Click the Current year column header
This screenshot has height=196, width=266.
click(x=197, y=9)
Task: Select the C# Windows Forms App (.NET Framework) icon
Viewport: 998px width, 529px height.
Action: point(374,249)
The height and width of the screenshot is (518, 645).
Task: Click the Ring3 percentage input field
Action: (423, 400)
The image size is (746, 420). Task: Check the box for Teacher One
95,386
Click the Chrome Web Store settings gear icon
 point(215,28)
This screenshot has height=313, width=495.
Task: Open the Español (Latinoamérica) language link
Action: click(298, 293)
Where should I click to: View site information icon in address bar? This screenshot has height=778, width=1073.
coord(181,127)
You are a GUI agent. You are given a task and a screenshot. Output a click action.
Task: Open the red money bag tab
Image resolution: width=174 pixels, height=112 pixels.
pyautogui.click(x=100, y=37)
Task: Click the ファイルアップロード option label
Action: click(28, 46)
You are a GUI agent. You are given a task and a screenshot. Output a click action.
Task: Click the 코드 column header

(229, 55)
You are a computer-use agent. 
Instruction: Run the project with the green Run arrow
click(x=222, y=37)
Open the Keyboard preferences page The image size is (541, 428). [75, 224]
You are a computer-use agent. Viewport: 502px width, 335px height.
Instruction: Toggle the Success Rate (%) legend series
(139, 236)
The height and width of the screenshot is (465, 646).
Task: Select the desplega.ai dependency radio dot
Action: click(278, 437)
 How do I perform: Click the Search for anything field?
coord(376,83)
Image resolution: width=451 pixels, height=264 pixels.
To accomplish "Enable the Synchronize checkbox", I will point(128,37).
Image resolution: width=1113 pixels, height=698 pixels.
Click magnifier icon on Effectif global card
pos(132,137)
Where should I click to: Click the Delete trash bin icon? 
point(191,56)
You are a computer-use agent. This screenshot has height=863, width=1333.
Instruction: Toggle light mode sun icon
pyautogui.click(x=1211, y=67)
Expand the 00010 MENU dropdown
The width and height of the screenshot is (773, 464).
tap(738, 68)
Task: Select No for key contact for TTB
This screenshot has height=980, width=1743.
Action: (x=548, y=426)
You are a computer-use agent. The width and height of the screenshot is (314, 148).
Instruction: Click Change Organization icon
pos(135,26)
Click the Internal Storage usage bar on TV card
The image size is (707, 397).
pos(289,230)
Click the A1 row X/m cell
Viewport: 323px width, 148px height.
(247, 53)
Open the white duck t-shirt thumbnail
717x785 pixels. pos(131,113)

▸ To be done
Reproduce the rows that start at the line containing "You are a computer-use agent. This" and end after the line containing "Action: (x=548, y=426)", changing "dropdown" to "drop-down list" and keeping everything else the same.

▸ Output of the task
You are a computer-use agent. This screenshot has height=863, width=1333.
Instruction: Toggle light mode sun icon
pyautogui.click(x=1211, y=67)
Expand the 00010 MENU drop-down list
The width and height of the screenshot is (773, 464).
tap(738, 68)
Task: Select No for key contact for TTB
This screenshot has height=980, width=1743.
Action: (x=548, y=426)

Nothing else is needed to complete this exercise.